[Requirement 1]
Using the forum thread, decide whether each statement below agrees with it. Answer yes or no for each, and quote the words of the thread that decide it.
(a) Terahertz rays fall between microwaves and infrared.
(b) Terahertz rays are more damaging than X-rays.
(c) Terahertz rays are already widely used.
[Requirement 2]
According to the forum thread, what do the latest studies seem to indicate about how the "doppler" red shift changes in value?
[Requirement 3]
List every color shown on the color wheel in the forum thread.

Another benefit of pushing the frequency of light downwards would be the ability to make terahertz radiation. Terahertz rays, in the range between microwaves and infrared, hold great promise for medical imaging, as they are easier to focus and less damaging than X-rays (New Scientist print edition, 14 September 2002, p 34). But they are not yet widely used as they have been too difficult to produce.

[gcruse]

Y & C = G is subtractive color. Is that how paint works,
or is it additive?

[Swordmaker]

Now apply this knowledge to the big picture - specifically cosmology and the cosmological red shift.

And latest studies seem to indicate that the "doppler" red shift is quantisized... that it jumps in values rather than a steady variation. This would tend to show that some thing like this shifting is caused by something other than mere distance.

[GOPJ]

bump

[theFIRMbss]

> It's not a myth when we're talking about paints in kindergarten. You cannot mix yellow and green Prang water colors or tempera paint and get blue.

Prang watercolors
are good enough for real tests,
but you have to know

the "actual" wheel
of color, the sequence of
paint pigment bias:

          Yellow

    Orange         Green

      Red         Blue

          Purple

That's a color wheel.

[Source data]

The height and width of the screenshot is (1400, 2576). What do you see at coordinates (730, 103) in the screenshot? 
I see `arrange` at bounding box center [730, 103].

[Response area 1]
(a) Yes: "in the range between microwaves and infrared"
(b) No: "easier to focus and less damaging than X-rays"
(c) No: "they are not yet widely used as they have been too difficult to produce"

[Response area 2]
It jumps in values rather than varying steadily.

[Response area 3]
Yellow, Orange, Green, Red, Blue, Purple